Location
- Huonville, Tasmania Australia
- Coordinates: 43°01′27″S 147°02′43″E﻿ / ﻿43.024246°S 147.045369°E

Information
- Type: Government comprehensive secondary school
- Motto: Forward honourably
- Established: 1940; 86 years ago as Huonville Area School
- Status: Open
- School district: Southern
- Educational authority: Tasmanian Department of Education
- Oversight: Office of Tasmanian Assessment, Standards & Certification
- Principal: Janelle Reeves
- Teaching staff: 33.3 FTE (2019)
- Years: 7–12
- Gender: Co-educational
- Enrolment: 408 (2019)
- Campus type: Regional
- Houses: Hakea; Banksia; Grevillia;
- Colours: Red, white and blue
- Website: huonvillehigh.education.tas.edu.au

= Huonville High School =

School in Tasmania, Australia

Huonville High School is a government co-educational comprehensive secondary school located in , a town to the south-west of , Tasmania, Australia. Established in 1940, the school caters for approximately 400 students from Years 7 to 12. The Tasmanian Department of Education administers the school.

In 2015, Huonville High School partnered with Dover District High School to offer year 11 courses, making them one of the first Government high schools to go to year 11. Students undertake courses at the Advanced Learning Centre or the Huon Valley Trade Training Centre.

== Description ==
The school was established in 1940 as the Huonville Area School for £12,000-£16,000. The official opening was held a year later on Friday, 31 October 1941. The school catered to students from the Huonville, Ranelagh, Lucaston, Mountain River, Franklin, and Crabtree. At that time, around half of the students were transported to the school by bus. In addition to the core curriculum, the school taught sex-segregated subjects, with the boys learning trades like metal- and woodwork, agriculture, horticulture, and barn work, while the girls were taught cookery, housework, needlework, and arts and crafts. In July 1941, the school headmaster reported that 462 students were enrolled at the school and that they had a 91% attendance rate.

In 2020, the school reported 393 total enrolments, with 21% identifying as Aboriginal or Torres Strait Islander and 2% of students with a language background other than English.

The school uniform is compulsory and consists mainly of a navy hooded jumper and a navy and white polo shirt. The exceptions for this policy are the grade 10 hoodies, the student leaders' tops, any old Huonville High School uniform item with the school logo. Also in the uniform are navy softshell jackets, v-neck jumpers, shorts, trousers and skirts. There is a summer dress for girls, a white button-up shirt, and a bucket hat available.

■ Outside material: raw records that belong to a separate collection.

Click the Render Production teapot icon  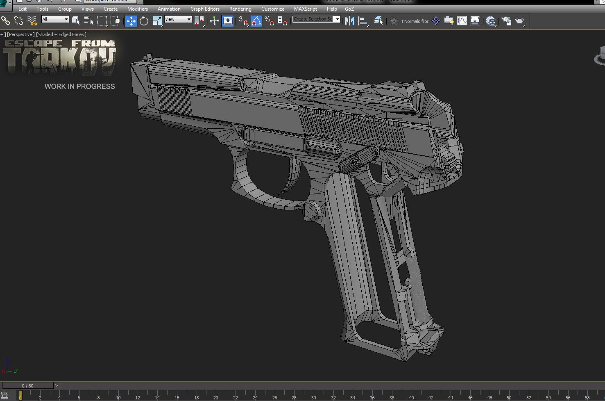[520, 21]
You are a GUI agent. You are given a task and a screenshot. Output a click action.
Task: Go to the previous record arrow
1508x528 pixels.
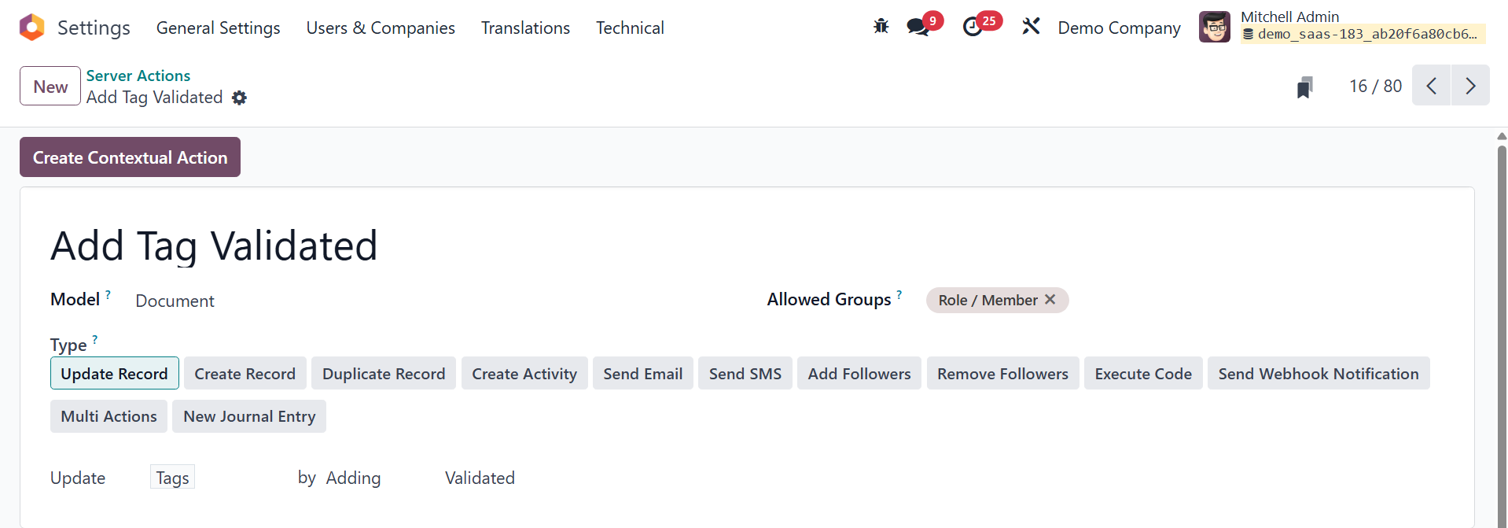(1432, 86)
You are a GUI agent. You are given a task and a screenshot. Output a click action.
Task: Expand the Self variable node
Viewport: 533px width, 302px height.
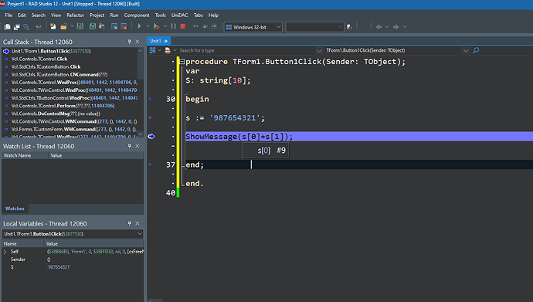5,252
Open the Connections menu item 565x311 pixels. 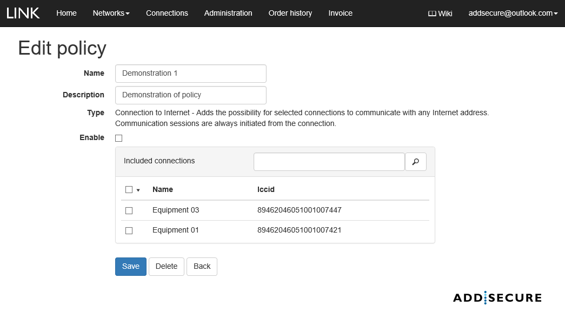[167, 13]
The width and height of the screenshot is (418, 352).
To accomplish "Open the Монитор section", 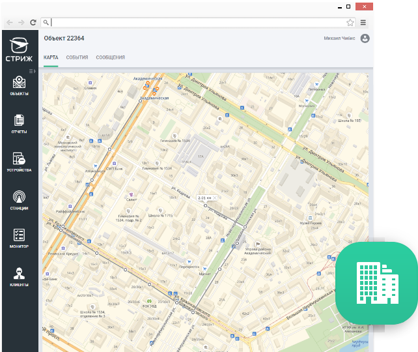I will (x=19, y=239).
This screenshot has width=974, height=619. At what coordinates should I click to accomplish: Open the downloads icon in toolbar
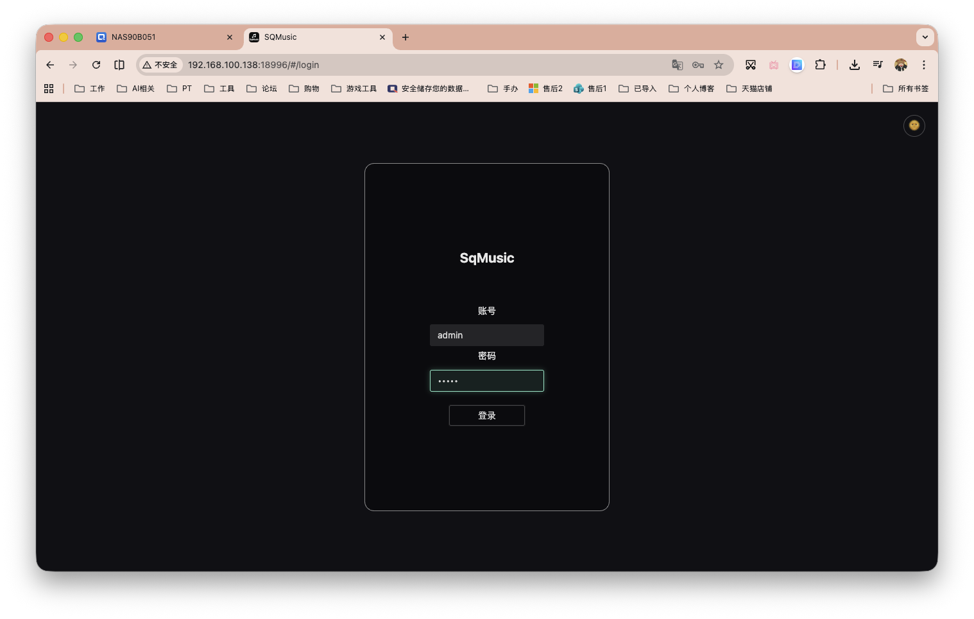coord(855,65)
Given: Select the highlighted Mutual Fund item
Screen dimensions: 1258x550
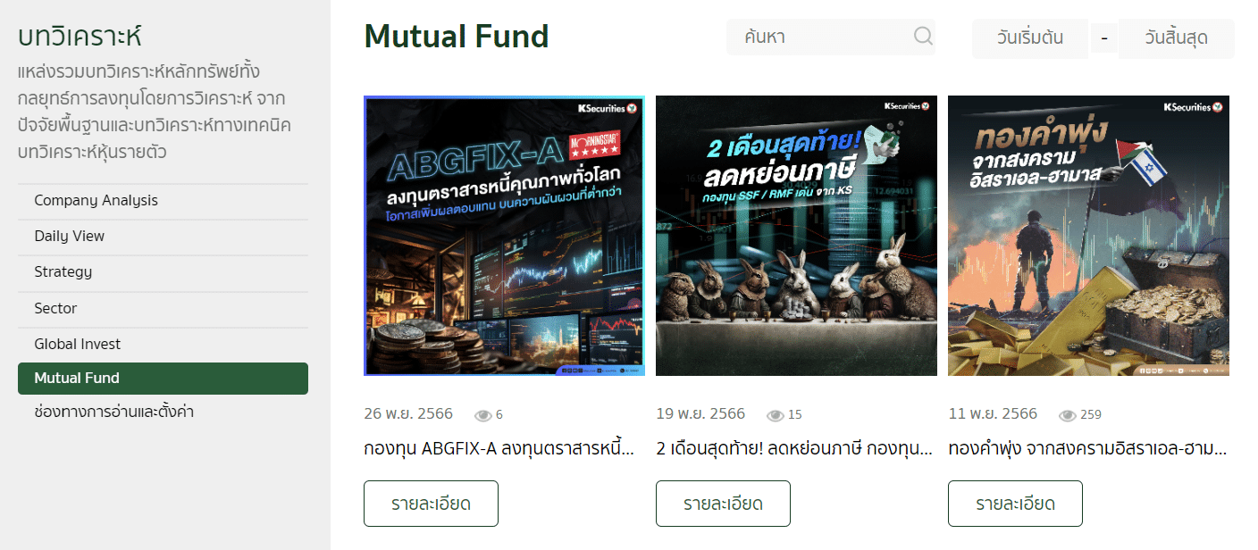Looking at the screenshot, I should click(163, 379).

Huonville High School offers a range of Vocational Education and Training (VET) and Tasmanian Assessment, Standards and Certification (TASC) accredited courses for years 11 and 12 students at the Huon Valley Trade Training Centre and their Advanced Learning Centre (ALC). These courses are designed to help students achieve their Tasmanian Certificate of Education (TCE), Australian Tertiary Admission Rank (ATAR) and/or a vocational certificate. In 2019, 34 students were enrolled in years 11 and 12 at Huonville High School. Of that, 56% of students achieved a TCE and 6% achieved at ATAR. TASC also reports that 81% of students from year 10 continued to study in year 11 and 63% directly continued into year 12.

In 2017, Huonville High School competed with 14 other schools worldwide for the Global High Schools Zayed Future Energy Prize. The school sent their environmental team to Abu Dhabi to receive the award. After the event, the school's environmental group became known as the Zayed Huon Energy Futures Team (Zayed HEFT). This prize rewarded the school with a cheque for USD 130,000 (AUD 133,000). With the money from the award, the Zayed Huon Energy Futures Team installed 125 solar panels (36 kilowatts) onto Huonville High School. They also refurbished an unused building in the school to turn it into the Huon Future Energy Hub. The Energy Hub is open to the public as an example of renewable energy and serves as a base for the Zayed Team's weekly meetings.

The Zayed Team consists of students from the high school who volunteer their time and energy to create and organise events with climate change and sustainability in mind. According to the Zayed HEFT website, students at Huonville High School said climate change was their number one concern.

In May 2021, Huonville High School's Health and Physical Education team was rewarded the Dorothies encouragement award for LGBT+ inclusive practices in educational institutions.